Ничего не осталось

Ничего не осталось в его жизни, чем бы он мог дорожить. Жизнь... кончилась, прекратилась, оборвалась. Нет её. А то, что он ещё может передвигаться, говорить, что-то делать, так это просто недоразумение, "побочный эффект", как любил повторять на своих лекциях проректор Микоян. Вся жизнь - "побочный эффект". Смешно. Может, кому-нибудь и смешно.

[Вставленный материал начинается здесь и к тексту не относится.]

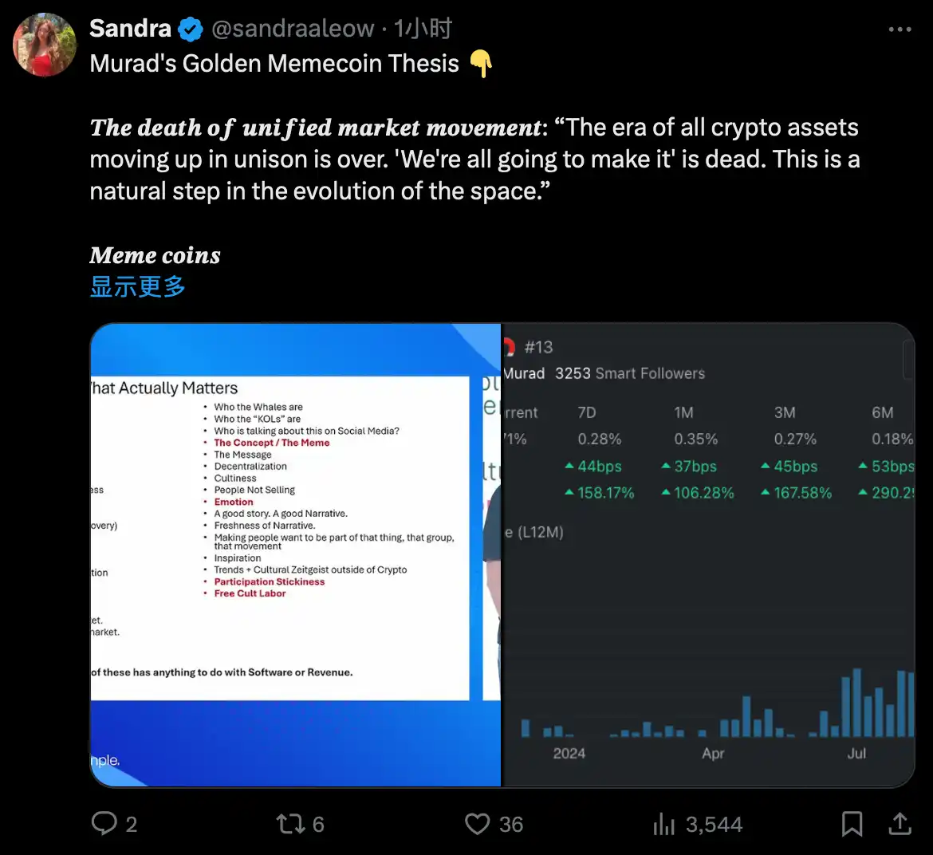Expand tweet with 显示更多 link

Надо запретить себе думать, запретить возвращаться туда, в прошлое, бередящее кровоточащую рану души. Боль, постоянная, щемящая и невыносимая. Она, как река, не исчезает, просто перетекает с одного места на другое. Не вспоминать, не вспоминать... Но как?
Память опять выхватывает знакомые лица. Вот разливающийся весёлым колокольчиком заливистый смех Натальи отдаёт в голове тяжёлым гудящим набатом. Пульсирующая кровь затрудняет дыхание, раскалывает виски. И кто говорит, что время лечит? Нет. Можно только привыкнуть к мучительной и ноющей горечи, запрятав, загнав её в самую глубину, закрыв плотным слоем камней и огромными глыбами. Но всё равно и оттуда она будет доставать своими жадными многочисленными щупальцами, опутывать сознание, повторять, шептать, передразнивать. Нет, от неё никуда не деться.
Владимир открыл глаза. Старые настенные ходики в тишине неспешно отмеряли свой шаг. Густой сумрак ночи за окном и не думал рассеиваться. А что ты хочешь - декабрь. Сумрачно, холодно, пусто. Совсем, как у него на сердце, которое неизвестно для чего продолжает ещё биться.
Мысли отбросили назад. Тоже декабрь... Грязной размазнёй-кашицей заляпан тротуар, обледенелые ступени здания суда, мерзкий пронизывающий ветер и ледяные, пронзающие насквозь слова: " Ты понял? Всё понял? Не мешай нам жить!" Невольно дрогнули уголки губ, собираясь то ли в усмешку, то ли в жалкую гримасу. Как всё просто: " Не мешай! Жить! Нам!" А он? Как же он? Ему-то как? Надо жить или нет? Да и как после всего этого: предательства близких людей.
Андрей, тот самый Андрюха, друг, с которым съели не один пуд соли, вместе жили в одной комнате общежития, делились конспектами, одеждой, едой. Почему-то вспомнилось, как на Хеллоуин друг, позаимствовав у девчонок парики, разрисовал их разноцветными красками. Они приготовили устрашающие маски и, вылив бутафорскую кровь на простыни - импровизированные накидки, отправились на другие этажи пугать аборигенов. Вызванная возмущённым вахтёром милиция быстро их нашла, да они особо и не прятались. Речь шла об исключении обоих из института. Но тогда они с Андрюхой были вместе. А теперь... Он соперник, враг, чужой.
Невольный вздох вырвался из груди. Жаром окатило щёки, приятное тепло заставило вспомнить чудесное лето. Юг, курортный город. Горячий мягкий песок, зеленоватая гладь воды, прохладительные погребки с местным вином и ласковые, скользящие по телу руки, мокрые спутанные пряди волос, которые он любил накручивать на кончики своих пальцев. Владимир словно снова ощутил их в своих руках, такие послушные и мягкие, с застрявшими маленькими песчинками.
За окном мрачная темнота стала уступать место унылой серости. Новый день, надо вставать. После развода Владимир переехал из города в посёлок, в пустующий домик, оставшийся после бабушки. Устроился работать на лесопилке, благо она располагалась неподалёку. За ночь выпал снег, и пришлось расчищать дорожку, ведущую к калитке. Как хорошо, что чистым покрыло каменистую землю, сразу всё изменилось, приободрилось, посветлело. Завтра праздник - Новый год. За некоторыми стёклами угадываются очертания ёлок, светящиеся гирлянды оживляют приспущенные занавески.
Опять острым кольнуло грудь. Не думать, не думать, не вспоминать... Но он уже там: среди радостного веселья предновогодней суеты. Разноцветные шарики, красочные фейерверки, нарядная ёлочка, ленточка серпантина, взмывшая под потолок, а потом игриво обхватившая его шею. Её губы, страстные, обжигающие, любящие...
А вечером, включив телевизионную программу "Топ-26", Владимир с удивлением услышал звуки знакомой мелодии. Прислушавшись понял, что это написанная им песня и когда-то (ещё в прежней жизни) отправленная на конкурс Грушинского фестиваля. Весёлые задорные парни жизнерадостно пели, подпрыгивая и хлопая в ладоши. С экрана радостно звучало:
" Ты моя милая,
Ты моя славная,
Самая любимая.
Самая желанная".
А на диване в маленькой деревенской избушке сидел автор, и по щекам его текли слёзы.